Some Properties of a DNA -Dependent RNA Polymerase from Halobacterium cutirubrum

Abstract

A DNA–protein–membrane complex, which incorporated ribonucleoside triphosphates (rNTP's) into a cold trichloracetic acid insoluble product, was isolated from an homogenate of the extremely halophilic Halobacterium cutirubrum by high speed centrifugation. After digestion with DNase and chromatography on a Sephadex column, the complex yielded an enzyme preparation which incorporated rNTP's in the presence of added DNA. Incorporation by both the complex and the enzyme preparation depended on all four rNTP's and was sensitive to DNase and RNase. Nearest-neighbor analyses showed that the product from the partially purified enzyme contained all four rNTP's in roughly equal proportion. The enzyme was inhibited by actinomycin D and acriflavin but not by rifampicin or streptovaricin. It showed no specificity for DNA templates.
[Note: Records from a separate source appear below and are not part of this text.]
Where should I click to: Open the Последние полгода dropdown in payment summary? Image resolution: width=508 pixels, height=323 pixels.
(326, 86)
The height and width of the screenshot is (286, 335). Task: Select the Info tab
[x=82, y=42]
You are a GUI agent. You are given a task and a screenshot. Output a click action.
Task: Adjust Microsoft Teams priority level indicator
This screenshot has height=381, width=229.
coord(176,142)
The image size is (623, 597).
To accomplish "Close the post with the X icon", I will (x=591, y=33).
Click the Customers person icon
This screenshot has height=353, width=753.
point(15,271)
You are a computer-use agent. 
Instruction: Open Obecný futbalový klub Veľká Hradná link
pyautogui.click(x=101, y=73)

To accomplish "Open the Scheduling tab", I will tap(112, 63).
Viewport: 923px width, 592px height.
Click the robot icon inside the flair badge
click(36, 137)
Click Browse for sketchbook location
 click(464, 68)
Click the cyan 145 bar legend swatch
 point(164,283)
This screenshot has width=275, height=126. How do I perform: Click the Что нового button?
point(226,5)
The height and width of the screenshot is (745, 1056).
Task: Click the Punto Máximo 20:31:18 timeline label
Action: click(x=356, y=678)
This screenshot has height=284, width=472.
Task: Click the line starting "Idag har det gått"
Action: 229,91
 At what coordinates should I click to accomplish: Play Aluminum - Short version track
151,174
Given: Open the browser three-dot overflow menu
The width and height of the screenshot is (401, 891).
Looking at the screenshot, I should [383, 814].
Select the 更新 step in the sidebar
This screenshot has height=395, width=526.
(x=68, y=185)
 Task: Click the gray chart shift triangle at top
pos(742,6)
From Sephadex chromatography and centrifugation on glycerol gradients, its molecular weight was estimated to be roughly 300 000 – 400 000 daltons.For incorporation, the optimum Mg2+ concentration was 40 mM. The complex was active at all concentrations of KCl or NH4Cl up to saturation, but the partially purified enzyme was active only below 0.4 M. The lack of activity at higher concentrations was not due to irreversible denaturation of the enzyme but concentrated salt may have inhibited the reaction by altering the configuration of the DNA template.